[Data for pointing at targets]
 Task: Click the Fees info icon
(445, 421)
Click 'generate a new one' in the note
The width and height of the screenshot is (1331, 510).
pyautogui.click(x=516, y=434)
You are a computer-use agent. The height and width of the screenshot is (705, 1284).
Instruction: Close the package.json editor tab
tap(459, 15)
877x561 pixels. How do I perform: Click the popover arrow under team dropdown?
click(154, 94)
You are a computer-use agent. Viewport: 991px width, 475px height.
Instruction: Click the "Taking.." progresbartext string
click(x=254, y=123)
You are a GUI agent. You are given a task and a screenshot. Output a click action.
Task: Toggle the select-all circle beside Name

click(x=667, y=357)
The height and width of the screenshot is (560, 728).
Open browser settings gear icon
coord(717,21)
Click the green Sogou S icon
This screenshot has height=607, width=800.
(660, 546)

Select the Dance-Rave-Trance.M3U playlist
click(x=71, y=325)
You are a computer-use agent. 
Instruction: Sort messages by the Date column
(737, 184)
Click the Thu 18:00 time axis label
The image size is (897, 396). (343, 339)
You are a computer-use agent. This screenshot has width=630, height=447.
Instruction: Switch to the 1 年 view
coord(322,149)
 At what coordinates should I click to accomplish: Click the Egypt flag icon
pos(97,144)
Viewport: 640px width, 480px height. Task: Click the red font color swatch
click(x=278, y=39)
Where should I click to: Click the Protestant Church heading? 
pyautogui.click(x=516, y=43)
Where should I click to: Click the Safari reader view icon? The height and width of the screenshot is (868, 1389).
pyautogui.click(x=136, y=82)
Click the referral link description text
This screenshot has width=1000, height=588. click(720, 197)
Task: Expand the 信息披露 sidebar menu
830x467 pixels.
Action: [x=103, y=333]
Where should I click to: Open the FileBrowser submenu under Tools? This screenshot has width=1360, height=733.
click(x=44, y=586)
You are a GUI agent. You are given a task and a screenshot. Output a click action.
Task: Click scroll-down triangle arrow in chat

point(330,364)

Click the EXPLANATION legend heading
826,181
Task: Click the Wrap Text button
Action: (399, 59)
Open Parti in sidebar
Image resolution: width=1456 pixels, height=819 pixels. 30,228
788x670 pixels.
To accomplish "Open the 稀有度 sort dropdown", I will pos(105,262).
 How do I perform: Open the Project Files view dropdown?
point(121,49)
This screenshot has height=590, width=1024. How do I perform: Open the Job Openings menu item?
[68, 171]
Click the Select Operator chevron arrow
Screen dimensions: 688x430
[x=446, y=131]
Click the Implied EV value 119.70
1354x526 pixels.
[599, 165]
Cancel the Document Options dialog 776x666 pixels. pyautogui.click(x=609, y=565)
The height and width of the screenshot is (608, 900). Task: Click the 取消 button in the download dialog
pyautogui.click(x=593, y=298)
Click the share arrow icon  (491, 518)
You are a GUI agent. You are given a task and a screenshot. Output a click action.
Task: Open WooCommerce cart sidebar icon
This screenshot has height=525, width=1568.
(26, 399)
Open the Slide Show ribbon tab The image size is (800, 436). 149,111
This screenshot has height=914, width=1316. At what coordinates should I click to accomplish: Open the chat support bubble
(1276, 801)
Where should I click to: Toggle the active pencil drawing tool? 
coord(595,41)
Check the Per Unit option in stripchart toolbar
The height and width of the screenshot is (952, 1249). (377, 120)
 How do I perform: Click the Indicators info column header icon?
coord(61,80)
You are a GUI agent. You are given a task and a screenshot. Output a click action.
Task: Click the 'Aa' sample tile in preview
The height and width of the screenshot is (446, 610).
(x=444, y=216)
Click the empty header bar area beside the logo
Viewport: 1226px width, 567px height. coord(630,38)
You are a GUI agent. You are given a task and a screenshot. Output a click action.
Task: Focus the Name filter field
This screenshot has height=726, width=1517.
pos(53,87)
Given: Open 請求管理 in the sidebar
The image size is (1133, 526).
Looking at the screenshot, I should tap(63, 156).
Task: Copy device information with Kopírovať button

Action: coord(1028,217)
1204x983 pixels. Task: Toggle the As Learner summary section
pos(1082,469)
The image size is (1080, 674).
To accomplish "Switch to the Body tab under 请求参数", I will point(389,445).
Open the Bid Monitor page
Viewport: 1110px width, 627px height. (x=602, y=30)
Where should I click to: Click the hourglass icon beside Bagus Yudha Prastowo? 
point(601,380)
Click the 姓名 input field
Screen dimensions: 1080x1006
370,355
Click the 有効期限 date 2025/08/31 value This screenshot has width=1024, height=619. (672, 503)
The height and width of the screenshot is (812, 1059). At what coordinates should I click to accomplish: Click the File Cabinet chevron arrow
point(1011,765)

PROBLEM REQUIREMENTS
Please extract every line of the data above and copy each one verbatim, without any changes.

THE RESPONSE
 Task: Click the Fees info icon
(445, 421)
Click 'generate a new one' in the note
The width and height of the screenshot is (1331, 510).
pyautogui.click(x=516, y=434)
You are a computer-use agent. The height and width of the screenshot is (705, 1284).
Instruction: Close the package.json editor tab
tap(459, 15)
877x561 pixels. How do I perform: Click the popover arrow under team dropdown?
click(154, 94)
You are a computer-use agent. Viewport: 991px width, 475px height.
Instruction: Click the "Taking.." progresbartext string
click(x=254, y=123)
You are a GUI agent. You are given a task and a screenshot. Output a click action.
Task: Toggle the select-all circle beside Name

click(x=667, y=357)
The height and width of the screenshot is (560, 728).
Open browser settings gear icon
coord(717,21)
Click the green Sogou S icon
This screenshot has height=607, width=800.
(660, 546)

Select the Dance-Rave-Trance.M3U playlist
click(x=71, y=325)
You are a computer-use agent. 
Instruction: Sort messages by the Date column
(737, 184)
Click the Thu 18:00 time axis label
The image size is (897, 396). (343, 339)
You are a computer-use agent. This screenshot has width=630, height=447.
Instruction: Switch to the 1 年 view
coord(322,149)
 At what coordinates should I click to accomplish: Click the Egypt flag icon
pos(97,144)
Viewport: 640px width, 480px height. Task: Click the red font color swatch
click(x=278, y=39)
Where should I click to: Click the Protestant Church heading? 
pyautogui.click(x=516, y=43)
Where should I click to: Click the Safari reader view icon? The height and width of the screenshot is (868, 1389).
pyautogui.click(x=136, y=82)
Click the referral link description text
This screenshot has width=1000, height=588. click(720, 197)
Task: Expand the 信息披露 sidebar menu
830x467 pixels.
Action: [x=103, y=333]
Where should I click to: Open the FileBrowser submenu under Tools? This screenshot has width=1360, height=733.
click(x=44, y=586)
You are a GUI agent. You are given a task and a screenshot. Output a click action.
Task: Click scroll-down triangle arrow in chat

point(330,364)

Click the EXPLANATION legend heading
826,181
Task: Click the Wrap Text button
Action: (399, 59)
Open Parti in sidebar
Image resolution: width=1456 pixels, height=819 pixels. 30,228
788x670 pixels.
To accomplish "Open the 稀有度 sort dropdown", I will pos(105,262).
 How do I perform: Open the Project Files view dropdown?
point(121,49)
This screenshot has height=590, width=1024. How do I perform: Open the Job Openings menu item?
[68, 171]
Click the Select Operator chevron arrow
Screen dimensions: 688x430
[x=446, y=131]
Click the Implied EV value 119.70
1354x526 pixels.
[599, 165]
Cancel the Document Options dialog 776x666 pixels. pyautogui.click(x=609, y=565)
The height and width of the screenshot is (608, 900). Task: Click the 取消 button in the download dialog
pyautogui.click(x=593, y=298)
Click the share arrow icon  (491, 518)
You are a GUI agent. You are given a task and a screenshot. Output a click action.
Task: Open WooCommerce cart sidebar icon
This screenshot has height=525, width=1568.
(26, 399)
Open the Slide Show ribbon tab The image size is (800, 436). 149,111
This screenshot has height=914, width=1316. At what coordinates should I click to accomplish: Open the chat support bubble
(1276, 801)
Where should I click to: Toggle the active pencil drawing tool? 
coord(595,41)
Check the Per Unit option in stripchart toolbar
The height and width of the screenshot is (952, 1249). (377, 120)
 How do I perform: Click the Indicators info column header icon?
coord(61,80)
You are a GUI agent. You are given a task and a screenshot. Output a click action.
Task: Click the 'Aa' sample tile in preview
The height and width of the screenshot is (446, 610).
(x=444, y=216)
Click the empty header bar area beside the logo
Viewport: 1226px width, 567px height. coord(630,38)
You are a GUI agent. You are given a task and a screenshot. Output a click action.
Task: Focus the Name filter field
This screenshot has height=726, width=1517.
pos(53,87)
Given: Open 請求管理 in the sidebar
The image size is (1133, 526).
Looking at the screenshot, I should tap(63, 156).
Task: Copy device information with Kopírovať button

Action: coord(1028,217)
1204x983 pixels. Task: Toggle the As Learner summary section
pos(1082,469)
The image size is (1080, 674).
To accomplish "Switch to the Body tab under 请求参数", I will point(389,445).
Open the Bid Monitor page
Viewport: 1110px width, 627px height. (x=602, y=30)
Where should I click to: Click the hourglass icon beside Bagus Yudha Prastowo? 
point(601,380)
Click the 姓名 input field
Screen dimensions: 1080x1006
370,355
Click the 有効期限 date 2025/08/31 value This screenshot has width=1024, height=619. (672, 503)
The height and width of the screenshot is (812, 1059). At what coordinates should I click to accomplish: Click the File Cabinet chevron arrow
point(1011,765)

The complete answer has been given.